-- THE DATA follows --

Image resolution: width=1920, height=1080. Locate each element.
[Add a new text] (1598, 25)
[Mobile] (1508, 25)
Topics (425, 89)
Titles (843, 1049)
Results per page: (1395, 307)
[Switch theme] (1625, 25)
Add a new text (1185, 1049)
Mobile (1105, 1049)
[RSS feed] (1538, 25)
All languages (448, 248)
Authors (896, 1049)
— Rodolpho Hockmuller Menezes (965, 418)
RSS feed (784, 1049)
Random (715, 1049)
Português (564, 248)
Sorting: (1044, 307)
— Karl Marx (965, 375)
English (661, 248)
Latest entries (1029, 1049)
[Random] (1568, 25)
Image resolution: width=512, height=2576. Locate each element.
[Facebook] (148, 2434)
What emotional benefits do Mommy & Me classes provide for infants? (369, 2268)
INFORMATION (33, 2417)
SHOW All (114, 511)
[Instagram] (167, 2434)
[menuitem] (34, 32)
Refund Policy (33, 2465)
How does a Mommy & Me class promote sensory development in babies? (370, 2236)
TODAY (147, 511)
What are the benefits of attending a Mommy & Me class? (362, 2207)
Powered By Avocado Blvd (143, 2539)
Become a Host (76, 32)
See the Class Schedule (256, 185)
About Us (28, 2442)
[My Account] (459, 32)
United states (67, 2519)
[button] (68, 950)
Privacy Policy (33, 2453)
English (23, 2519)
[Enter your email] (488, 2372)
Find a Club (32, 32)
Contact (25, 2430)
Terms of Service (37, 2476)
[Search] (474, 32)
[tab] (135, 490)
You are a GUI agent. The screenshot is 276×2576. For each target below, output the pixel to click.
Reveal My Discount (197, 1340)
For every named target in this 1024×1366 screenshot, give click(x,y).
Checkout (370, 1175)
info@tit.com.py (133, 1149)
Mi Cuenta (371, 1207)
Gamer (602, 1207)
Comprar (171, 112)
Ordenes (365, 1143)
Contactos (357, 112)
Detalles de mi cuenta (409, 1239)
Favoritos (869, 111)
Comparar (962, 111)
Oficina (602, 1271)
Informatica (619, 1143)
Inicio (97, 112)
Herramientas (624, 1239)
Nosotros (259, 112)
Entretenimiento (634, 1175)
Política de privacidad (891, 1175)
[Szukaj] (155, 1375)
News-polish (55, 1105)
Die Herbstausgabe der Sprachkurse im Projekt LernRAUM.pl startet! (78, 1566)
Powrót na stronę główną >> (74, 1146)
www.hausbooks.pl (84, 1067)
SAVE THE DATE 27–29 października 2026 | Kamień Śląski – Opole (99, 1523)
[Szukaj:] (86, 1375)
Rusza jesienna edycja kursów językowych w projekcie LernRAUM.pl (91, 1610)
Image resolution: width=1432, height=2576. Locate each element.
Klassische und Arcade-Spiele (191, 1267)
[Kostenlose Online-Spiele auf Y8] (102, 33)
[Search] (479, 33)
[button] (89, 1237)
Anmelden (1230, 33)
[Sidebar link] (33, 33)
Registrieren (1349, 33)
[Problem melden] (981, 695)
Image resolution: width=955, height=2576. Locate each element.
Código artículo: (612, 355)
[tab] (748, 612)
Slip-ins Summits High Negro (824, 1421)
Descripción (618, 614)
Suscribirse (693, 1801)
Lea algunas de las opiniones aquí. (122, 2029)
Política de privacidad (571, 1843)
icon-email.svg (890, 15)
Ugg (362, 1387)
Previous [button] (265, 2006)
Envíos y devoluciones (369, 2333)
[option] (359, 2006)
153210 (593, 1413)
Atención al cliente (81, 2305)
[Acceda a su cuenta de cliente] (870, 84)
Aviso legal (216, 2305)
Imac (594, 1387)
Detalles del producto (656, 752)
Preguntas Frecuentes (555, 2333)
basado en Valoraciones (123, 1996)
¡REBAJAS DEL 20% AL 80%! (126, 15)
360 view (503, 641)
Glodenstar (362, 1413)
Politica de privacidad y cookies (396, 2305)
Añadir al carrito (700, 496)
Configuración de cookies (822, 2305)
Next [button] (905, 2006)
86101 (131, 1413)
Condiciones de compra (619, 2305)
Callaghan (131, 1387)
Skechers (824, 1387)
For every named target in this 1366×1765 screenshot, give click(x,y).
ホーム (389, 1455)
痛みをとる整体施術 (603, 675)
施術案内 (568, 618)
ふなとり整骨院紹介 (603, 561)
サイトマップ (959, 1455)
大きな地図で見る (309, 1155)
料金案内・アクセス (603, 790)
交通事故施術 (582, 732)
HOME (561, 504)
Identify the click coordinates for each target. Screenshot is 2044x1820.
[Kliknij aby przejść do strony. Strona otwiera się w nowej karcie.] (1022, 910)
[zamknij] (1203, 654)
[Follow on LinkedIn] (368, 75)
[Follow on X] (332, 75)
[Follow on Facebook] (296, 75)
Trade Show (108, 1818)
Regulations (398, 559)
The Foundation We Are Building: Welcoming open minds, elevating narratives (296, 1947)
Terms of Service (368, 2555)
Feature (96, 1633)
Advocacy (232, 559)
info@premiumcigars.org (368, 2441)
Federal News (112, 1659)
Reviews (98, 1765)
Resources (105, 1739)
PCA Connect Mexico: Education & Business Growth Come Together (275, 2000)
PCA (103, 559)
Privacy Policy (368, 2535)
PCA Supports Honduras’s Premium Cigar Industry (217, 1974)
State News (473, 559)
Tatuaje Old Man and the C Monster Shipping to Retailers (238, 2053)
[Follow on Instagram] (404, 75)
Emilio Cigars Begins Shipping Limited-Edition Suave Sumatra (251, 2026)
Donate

-- THE DATA concluded --

### EXERCISE AIM
For the word "What", find all matching lines in the entries above and copy them out.

### COMPLETED EXERCISE
What emotional benefits do Mommy & Me classes provide for infants? (369, 2268)
What are the benefits of attending a Mommy & Me class? (362, 2207)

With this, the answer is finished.